Documento:
Nessuno fa capire se l’integrazione cui si riferisce debba essere
formale o sostanziale. Nessuno lo fa capire, benché tutti loro
indichino l’integrazione come obiettivo cui giungere mediante il
riconoscimento dell’identità individuale e la realizzazione
dell’uguaglianza reale, di ciò che mette in condizione i singoli
immigrati di disporre di beni e di servizi e di accedere alla
protezione sociale, al lavoro, alla scuola. Per rendere possibile
l’integrazione degli immigrati – secondo tanti pensatori – gli
europei dovrebbero dunque fornire loro casa, protezione sociale,
scuola, lavoro e libertà di esprimere le proprie identità
individuali e il proprio modo di vivere. Dovrebbero intendere
altrimenti la propria identità nazionale per non indisporre i nuovi
arrivati e i loro figli e per non urtare la loro suscettibilità.
Dovrebbero mutare tutto ciò che li lega alle proprie radici
sentimentali e culturali; e dovrebbero farlo in casa propria,
costruita con i mattoni di quella identità nazionale e di quella
civiltà e ora invasa da milioni di individui carichi del loro
retaggio di identità, di tradizioni, di culture e di religioni
spesso inconciliabili con quelle esistenti. Gli immigrati e i loro
intellettuali spiegano che il senso di appartenenza degli europei ai
propri paesi e alla propria storia «non dovrebbe essere cancellato,
ma reso quanto più possibile aperto ai nuovi cittadini». A loro
avviso, quel senso di appartenenza non dovrebbe essere cancellato
oggi, quando cioè i nuovi cittadini sono ancora in minoranza
numerica. Ma gli europei non possono sapere se il proprio senso di
appartenenza non dovrebbe essere e non sarà cancellato anche domani,
qualora i nuovi cittadini fossero cresciuti di numero. E poi, un
auspicio del genere formulato da non occidentali, è sconcertante.

Dati archiviati:
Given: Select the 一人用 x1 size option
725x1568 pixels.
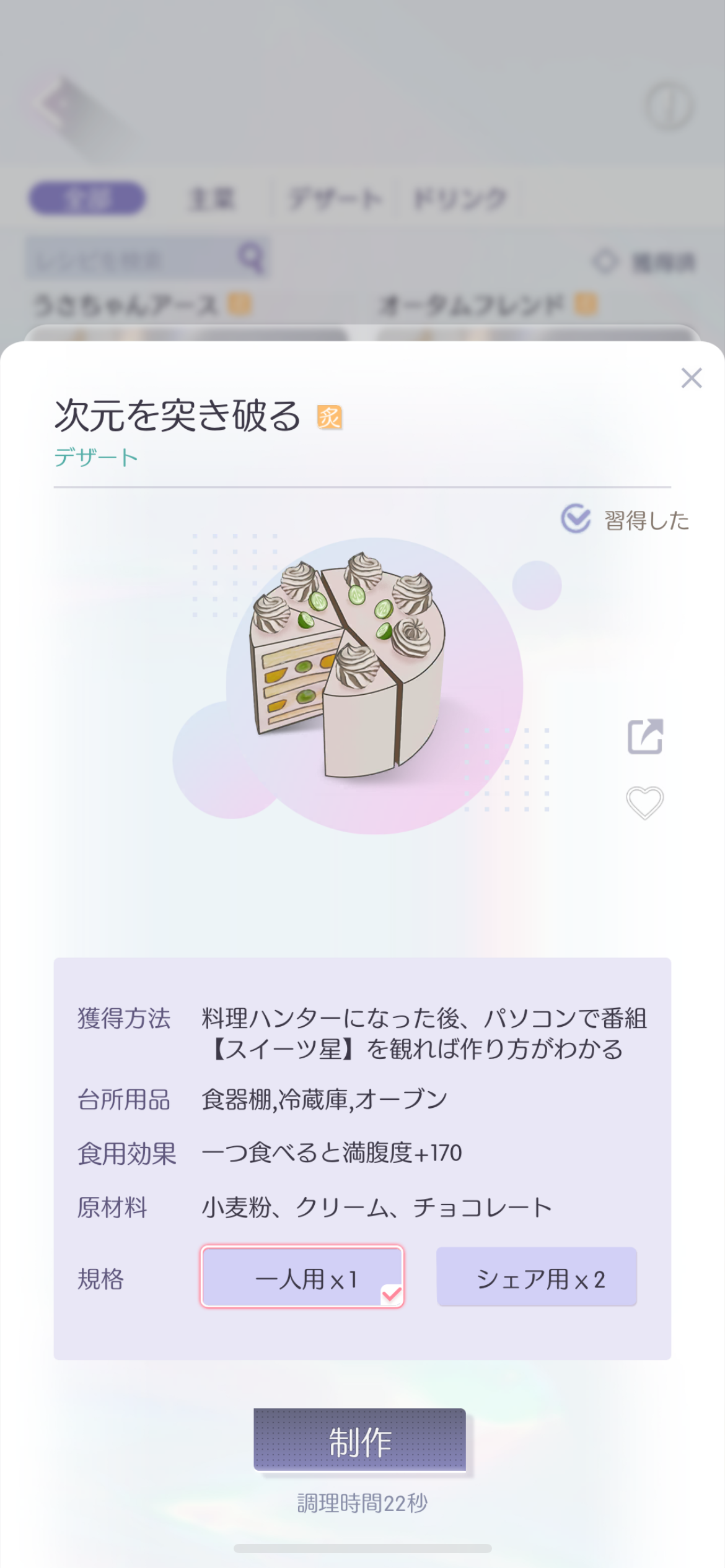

Istruzioni di lavoro:
(a) Indica se le affermazioni seguenti concordano con il documento, rispondendo sì o no e citando testualmente le parole decisive. (i) Nessuno chiarisce se l'integrazione di cui parla debba essere formale o sostanziale. (ii) Gli immigrati e i loro intellettuali chiedono che il senso di appartenenza degli europei venga cancellato. (iii) Oggi i nuovi cittadini sono in maggioranza numerica.
(b) Riporta, per favore, il passo del documento che inizia da "Nessuno fa capire" e termina con "la loro suscettibilità.".

Risposte ai compiti:
(a)
(i) Sì: «Nessuno fa capire se l’integrazione cui si riferisce debba essere formale o sostanziale».
(ii) No: «non dovrebbe essere cancellato, ma reso quanto più possibile aperto ai nuovi cittadini».
(iii) No: «quando cioè i nuovi cittadini sono ancora in minoranza numerica».

(b)
Nessuno fa capire se l’integrazione cui si riferisce debba essere
formale o sostanziale. Nessuno lo fa capire, benché tutti loro
indichino l’integrazione come obiettivo cui giungere mediante il
riconoscimento dell’identità individuale e la realizzazione
dell’uguaglianza reale, di ciò che mette in condizione i singoli
immigrati di disporre di beni e di servizi e di accedere alla
protezione sociale, al lavoro, alla scuola. Per rendere possibile
l’integrazione degli immigrati – secondo tanti pensatori – gli
europei dovrebbero dunque fornire loro casa, protezione sociale,
scuola, lavoro e libertà di esprimere le proprie identità
individuali e il proprio modo di vivere. Dovrebbero intendere
altrimenti la propria identità nazionale per non indisporre i nuovi
arrivati e i loro figli e per non urtare la loro suscettibilità.